Coppola famously carried his The Godfather Notebook in a leather satchel. This one comes from Puzo’s assistant, Janet Snow, through whom the author would relay his changes to Coppola. (A copy of the novel, with an inscription from Puzo to Snow, is also included with the notebook and other significant memorabilia.) It bears Puzo’s handwritten notes alongside the filmmaker’s breakdowns and breakthroughs.

“The script was really an unnecessary document,” Coppola has said, “because I could’ve made the movie just from this notebook.”

The Godfather Notebook isn’t the only sourcebook in this auction straight from the author’s hands: In the same auction, you’ll find writer Doug Kenney’s hand-annotated script for Animal House and David Seltzer’s first draft of The Omen, then titled The Anti-Christ, along with his research materials straight from the creator’s collection. And from 1954 hails Harold Arlen’s final working manuscript for “The Man That Got Away,” performed by Judy Garland in A Star Is Born, accompanied by Ira Gershwin’s hand-edited and initialed lyric typescript.

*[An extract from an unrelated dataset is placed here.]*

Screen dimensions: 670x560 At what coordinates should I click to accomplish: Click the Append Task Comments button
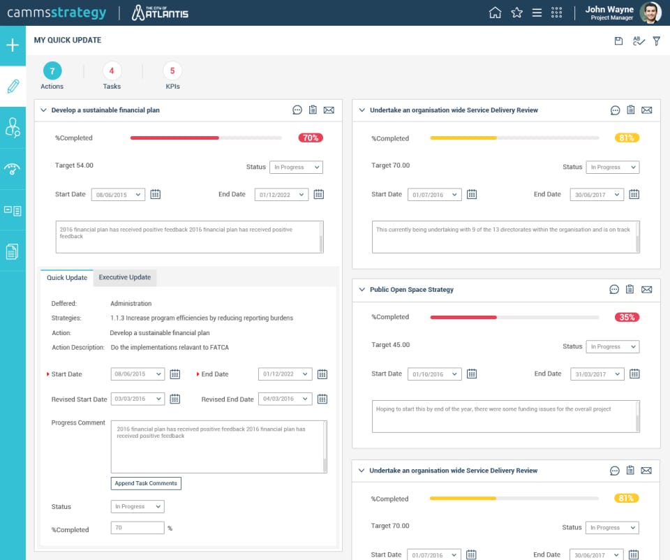[x=146, y=483]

To celebrate the 40th anniversary of Miami Vice, Heritage presents creator Anthony Yerkovich’s first draft of the pilot “My Brother’s Keeper” — more than 180 pages on handwritten yellow legal paper. As critic Matt Zoller Seitz pointed out in his recent revisit of the landmark pilot, the late NBC executive Brandon Tartikoff never handed Yerkovich a napkin upon which he’d suggested a show about “MTV cops”; it was just a tall tale circulated by the media until it hardened into legend. As this draft reveals, the show’s pairing of former football hero-turned-undercover cop Sonny Crockett with New York City detective Ricardo Tubbs was there when Yerkovich first put ballpoint to paper.

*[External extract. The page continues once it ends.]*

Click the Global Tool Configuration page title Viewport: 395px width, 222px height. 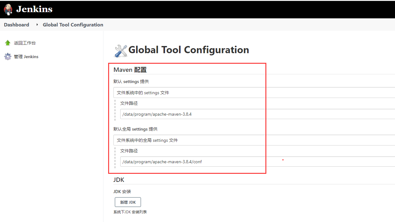point(188,50)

“The 97-minute Miami Vice pilot (two hours with ad breaks) aired on commercial TV but felt like it should’ve been in a theater,” Seitz writes. “It was a shimmering postmodern neo-noir in the vein of movies like Paul Schrader’s American Gigolo, [Miami Vice executive producer Michael] Mann’s Thief, and Brian DePalma’s Miami-based remake of Scarface (to which Vice would often be compared). ... Another element in the mix was MTV, which debuted in 1981 and normalized a music-video aesthetic that was more about highlights and moments than literary concepts of conventional storytelling.”

This document, the genesis of not merely one show but every one that came after it, is so gripping that even just reading it, one can hear Phil Collins’ “In the Air Tonight” buzzing in the background.

There is also some extraordinary original artwork in this auction, the first glimpse of posters that would become as iconic as the movies they were meant to advertise. The legendary Robert Peak’s original mixed media poster artwork for 1975’s Rollerball features James Caan (as Jonathan E.) sporting a spiked helmet and black spiked gauntlet — the tools of a warrior in a not-too-distant future where the bloodsport has replaced wars. It’s joined by more peak Peak: the artist’s original concept painting for the Star Trek II: The Wrath of Khan poster.

One of literature and cinema’s most indelible images surfaces in artist John Holmes’ original painting for the 1974 Pan paperback version of Peter Benchley’s Jaws, published in the United Kingdom. At the time, Holmes was a surrealist best known for illustrating the covers of H.P. Lovecraft’s novels and other horror paperbacks. But he never crafted anything more terrifying than his vision of the great white shark lurking just below a nude woman taking her final swim.